During last week’s annual report on the seasonal performance of the Ocean City Fire Department (OCFD), Chief Chris Larmore explained the department is working on a project that could produce an app alerting town personnel and even outside resources, such as firefighters or paramedics vacationing in the resort, of a pending emergency in their immediate area.
“It’s one of about a dozen projects where we’re thinking out of the box, which is something we consistently do,” Larmore said. “We’re working on an alert program that’s about 90 percent complete that is very similar to the program many councilpersons have on their phone where they can go in and see a call.”
Larmore said under the proposed system, an alert would go out to current fire department members and members of other agencies who happen to be in the area of the emergency and offer assistance before the trained personnel can get there.
“This call will not only alert our on-duty personnel in advance, but also our off-duty personnel,” he said. “It lets them know geographically where they are in proximity to the call and the severity of the call. It’s similar to the days when the volunteers carried portable pagers.”
Larmore said utilizing the alert system could greatly enhance response times, which, according to the report he provided to the Mayor and Council, has already dropped below four minutes this year.
“Imagine if that was to go out to all of the off-duty personnel or volunteers, or maybe the volunteers from surrounding areas that happen to be walking the Boardwalk,” he said. “It could go out to potentially other city employees, the beach patrol, mutual aid departments and even possibly members of the public that have the training for that call, be it a full cardiac arrest or other assistance that we need.”
Larmore described a recent situation during which a private citizen with the appropriate training was able to intervene in an emergency before OCFD staffers arrived on the scene.

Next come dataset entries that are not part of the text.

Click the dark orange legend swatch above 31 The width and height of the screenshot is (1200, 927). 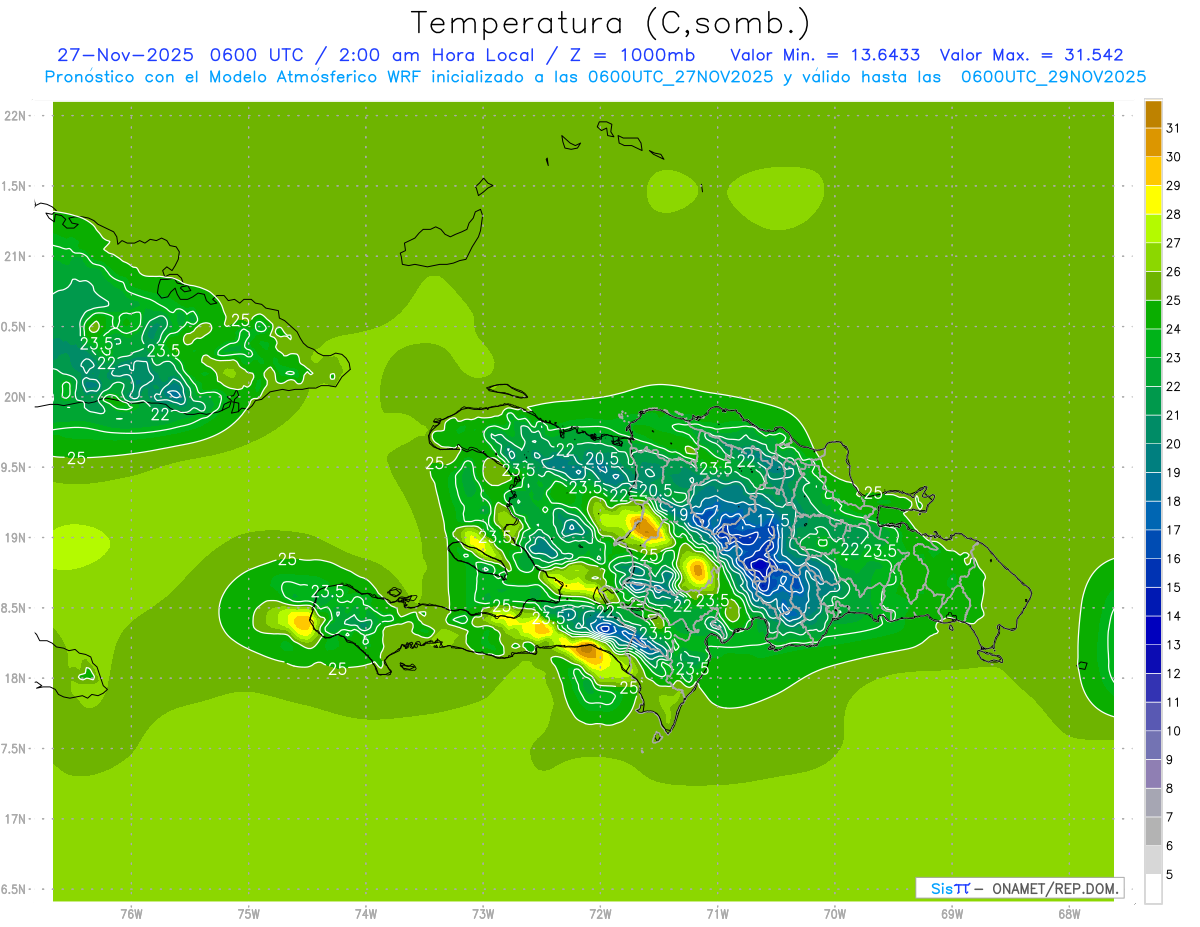(1153, 113)
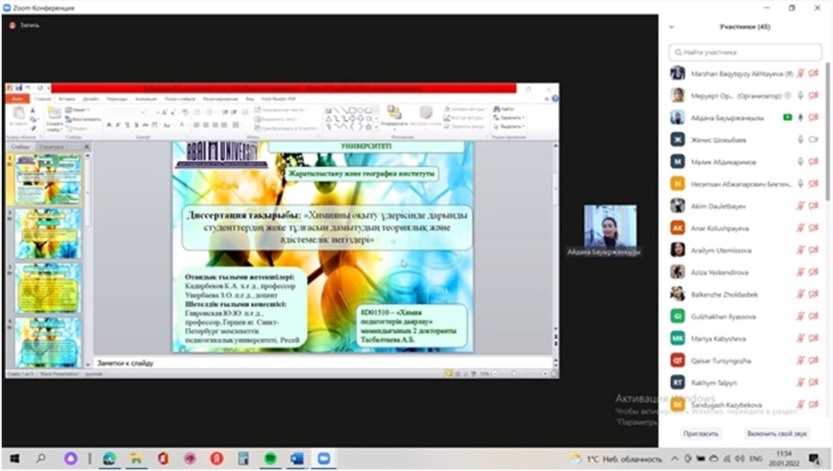The width and height of the screenshot is (833, 471).
Task: Toggle microphone for Mariya Kabysheva
Action: point(800,338)
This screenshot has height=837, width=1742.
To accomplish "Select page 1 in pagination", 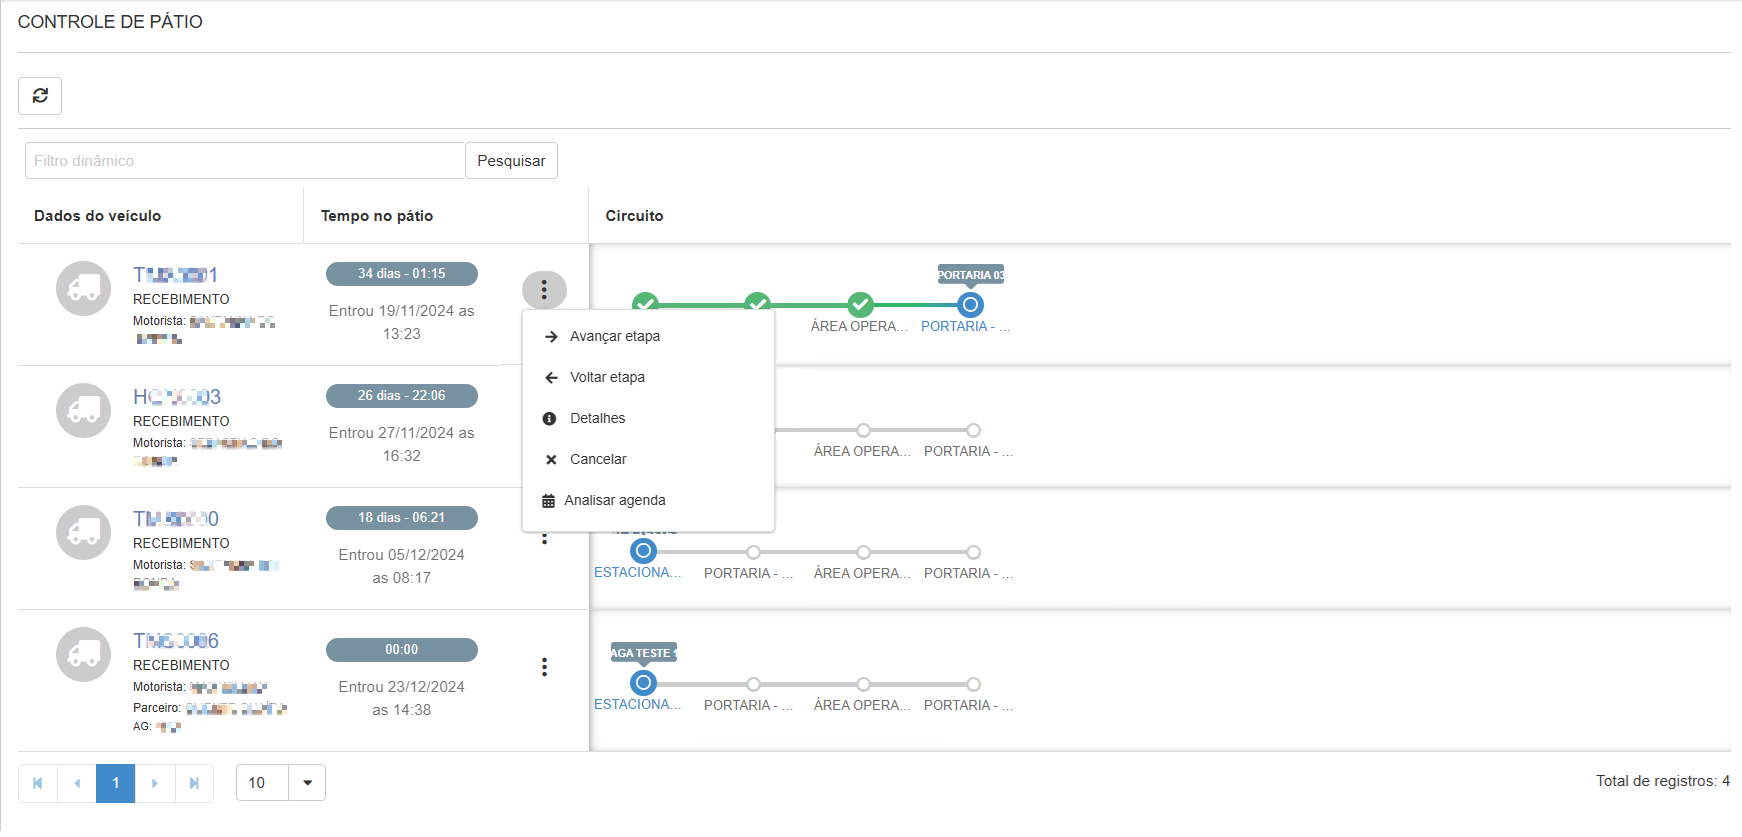I will (x=116, y=783).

“We had a very unfortunate incident a few weeks ago and it happened to be an ex-veteran of the military that was first on the scene and was able to apply a tourniquet,” he said. “It just happened to be someone nearby who had the training, saw the call and was able to help before we got there.”
Larmore added, “Imagine how far we can reach out to people who can offer resources to this town and this department. They can see where the calls are, the nature of the calls and the severity of the calls. We, as a command staff, with their permission of course, can track where those people and those resources are.”
The OCFD chief said the alert system is just one of the projects the department is working on to fully utilize potential resources.
“It could be an area where we can improve our response times,” he said. “It may not be a firefighter or a paramedic. It could be a beach patrol person or anyone with the training to get there quicker and safer. It’s just another way we’re looking at improving our performance.”